Data Configuration
==================

Configuring a data source can be done by specifying a mapping in the main RIME JSON configuration file, under the
`data_info` argument.

NOTE: for AI Continuous Testing, predictions are required. Either `pred_col` must be specified or `ref_pred_path` and `eval_pred_path` must be specified.

### Template
```python
{
    "data_info": {
        "ref_path": "path/to/ref.csv",        (REQUIRED)
        "eval_path": "path/to/eval.csv",      (REQUIRED)
        "label_col": "Label",
        "pred_col": "Prediction",             (WORKS FOR ALL TASKS EXCEPT MULTI-CLASS, REQUIRED FOR CONTINUOUS TESTING)
        "ref_pred_path": "path/to/ref/preds.csv",  (ONLY SPECIFY FOR MULTI-CLASS, REQUIRED FOR CONTINUOUS TESTING)
        "eval_pred_path": "path/to/eval/preds.csv",  (ONLY SPECIFY FOR MULTI-CLASS, REQUIRED FOR CONTINUOUS TESTING)
        "nrows": null,
        "categorical_features": null,
        "loading_kwargs": null,
        "ranking_info": null,
        "protected_features": null
    },
    ...
}
```

### Arguments

- **`ref_path`**: string, ***required***

    Path to reference data file.
- **`eval_path`**: string, ***required***

    Path to evaluation data file.
- `label_col`: string or null, *default* = `null`

    Name of column in data that corresponds to the labels.
- `pred_col`: string or null, *default* = `null`

    Name of column in data that corresponds to the predictions.
- `ref_pred_path`: string or null, *default* = `null`

  Path to a csv or parquet file containing the predictions on the reference dataset. This is how
  predictions
  are specified for multi-class models.
- `eval_pred_path`: string or null, *default* = `null`

  Path to a csv or parquet file containing the predictions on the evaluation dataset.

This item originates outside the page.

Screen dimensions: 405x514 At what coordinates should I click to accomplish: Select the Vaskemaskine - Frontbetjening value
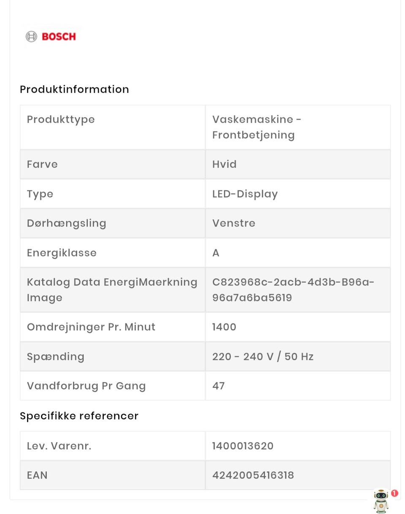[257, 127]
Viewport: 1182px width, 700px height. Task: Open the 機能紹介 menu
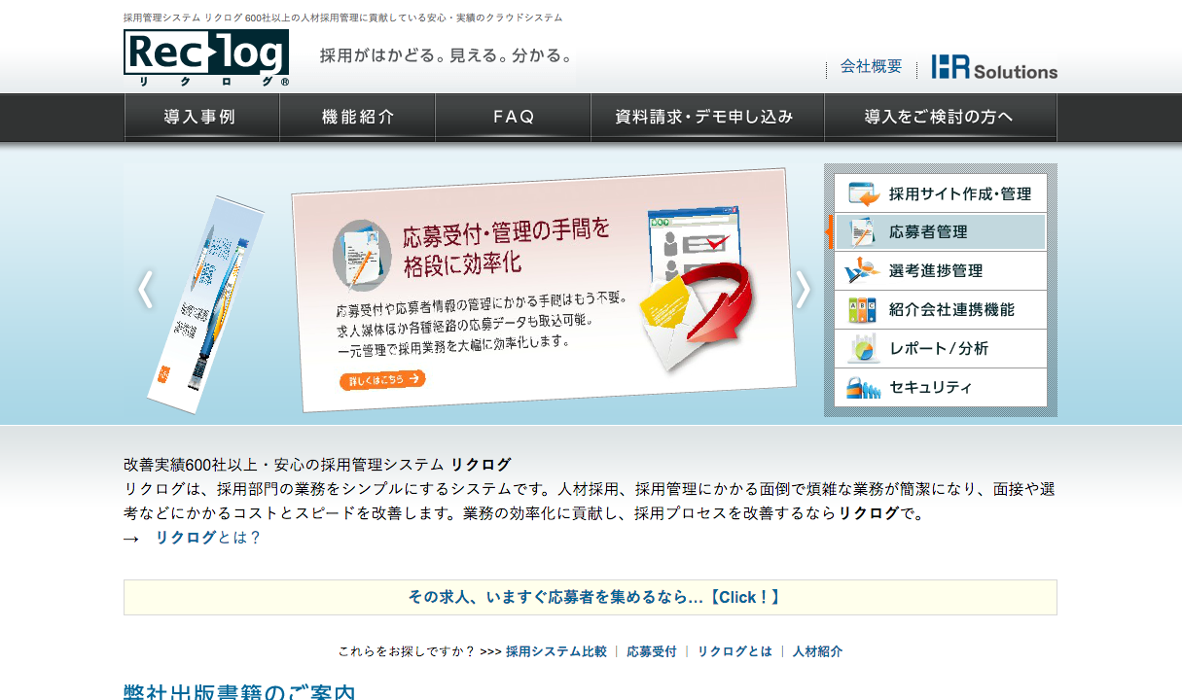[x=357, y=118]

This is how
  predictions
  are specified for multi-class models.
- `nrows`: int or null, *default* = `null`

    Number of rows of data to load and test. If `null`, will load all rows. By default is `null`.
- `categorical_features`: list or null, *default* = `null`

    List of categorical features in data. If provided, these should be ALL the categorical features. If `null`, RIME will automatically determine whether a column is categorical or not. By default is `null`.
- `loading_kwargs`: mapping, *default* = `null`

    Keyword arguments to be passed to the `pandas` loading function (either `pd.read_csv` or `pd.read_parquet`, depending on your data format). NOTE: if you wish to specify `nrows`, this should NOT be done with these kwargs but rather with the `nrows` parameter above.
- `ranking_info`: mapping, *default* = `null`

    Arguments to be used for Ranking tasks. If you are not running RIME on a Ranking task this value should be null. If you are running on a Ranking task, the following keys should be provided:
    - `query_col`: string, *required*

        Name of column in dataset that contains the query ids.
    - `nqueries`: int or null, *default* = `null`

        Number of queries to consider when running RIME. If `null`, will use all queries.
    - `nrows_per_query`: int or null, *default* = `null`

        Number of rows to use per query when running RIME. If `null`, will use all rows.
    - `drop_query_id`: bool, *default* = True

        Whether to drop the query ID column from the dataset to avoid passing as a feature to the model.
- `protected_features`: list or null, *default* = `null`

    List of protected features in data. If `Compliance` category is added to `categories` in the test config (see [TestSuiteConfig()](tests.md), and `protected_features` are included - a set of compliance tests will be run over the protected features.